Barrowman J A, Granger D N
Gastroenterology. 1984 Jul;87(1):165-72.
In human cirrhosis, there is evidence that there are considerable alterations in fluid and solute exchange in the hepatic and intestinal microcirculations . Experimental cirrhosis was induced in rats by using oral phenobarbitone and carbon tetrachloride inhalation over an 8-wk period. Portal venous pressure, hepatic and intestinal lymph flows, and lymph and plasma protein concentrations were measured.

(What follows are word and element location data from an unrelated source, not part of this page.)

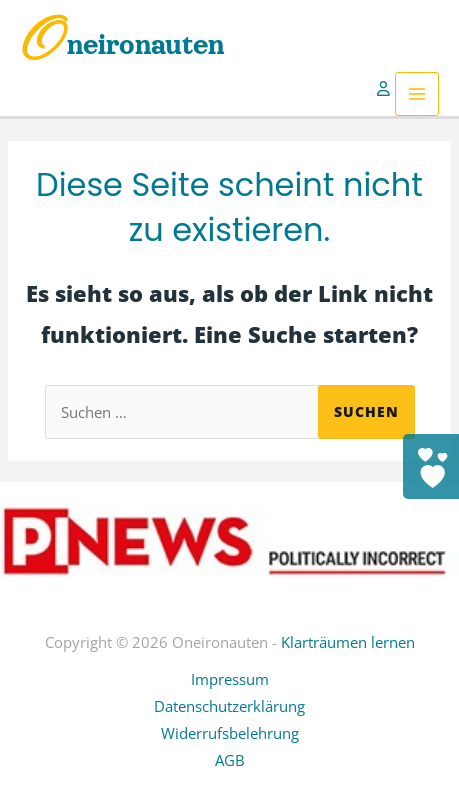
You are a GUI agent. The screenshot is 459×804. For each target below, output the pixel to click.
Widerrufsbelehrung (230, 733)
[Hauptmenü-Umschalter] (417, 94)
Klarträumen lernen (348, 642)
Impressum (230, 679)
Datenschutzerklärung (229, 706)
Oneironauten (122, 45)
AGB (230, 760)
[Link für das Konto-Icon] (386, 94)
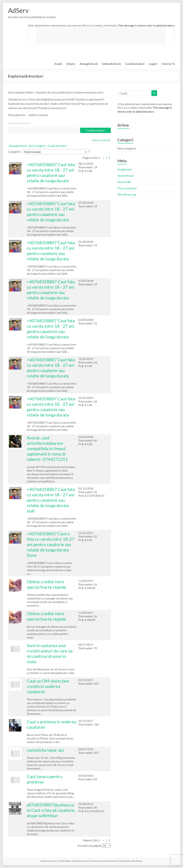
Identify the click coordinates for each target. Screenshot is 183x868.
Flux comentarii (127, 188)
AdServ (18, 10)
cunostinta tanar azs (45, 750)
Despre (71, 64)
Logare (153, 64)
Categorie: (14, 152)
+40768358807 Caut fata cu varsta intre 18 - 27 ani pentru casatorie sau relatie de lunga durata (51, 173)
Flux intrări (124, 182)
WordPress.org (126, 194)
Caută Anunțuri (135, 64)
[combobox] (56, 152)
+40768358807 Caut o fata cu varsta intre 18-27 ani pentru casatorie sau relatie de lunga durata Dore (50, 544)
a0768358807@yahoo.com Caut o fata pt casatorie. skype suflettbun (51, 810)
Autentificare (125, 176)
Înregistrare (124, 169)
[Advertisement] (101, 36)
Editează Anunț (111, 64)
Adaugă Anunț (88, 64)
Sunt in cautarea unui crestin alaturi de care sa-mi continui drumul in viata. (50, 653)
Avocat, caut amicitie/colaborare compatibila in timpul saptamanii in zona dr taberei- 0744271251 (47, 448)
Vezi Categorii (37, 146)
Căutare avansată (101, 140)
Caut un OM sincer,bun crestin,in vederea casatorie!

Liver samples were obtained for histologic examination. Portal venous pressure increased from a normal value (control animals) of 9.0 (6.3-13.1) cmH2O to 17.9 (9.0-29.0) cmH2O in cirrhotic rats. There was a strong correlation between the degree of fibrotic change on histology and portal venous pressure. Lymph flows from the intestine and liver in cirrhotic animals were increased threefold and 30-fold, respectively, over values obtained from control animals. There was a good correlation between intestinal and liver lymph flows and portal venous pressure. Analysis of lymph/plasma protein concentration ratios at various lymph flow suggests that capillary permeability in the small intestine during sustained portal hypertension is comparable to that in normal animals. However, the highly permeable blood-lymph barrier of the normal liver becomes markedly restrictive in cirrhotic animals.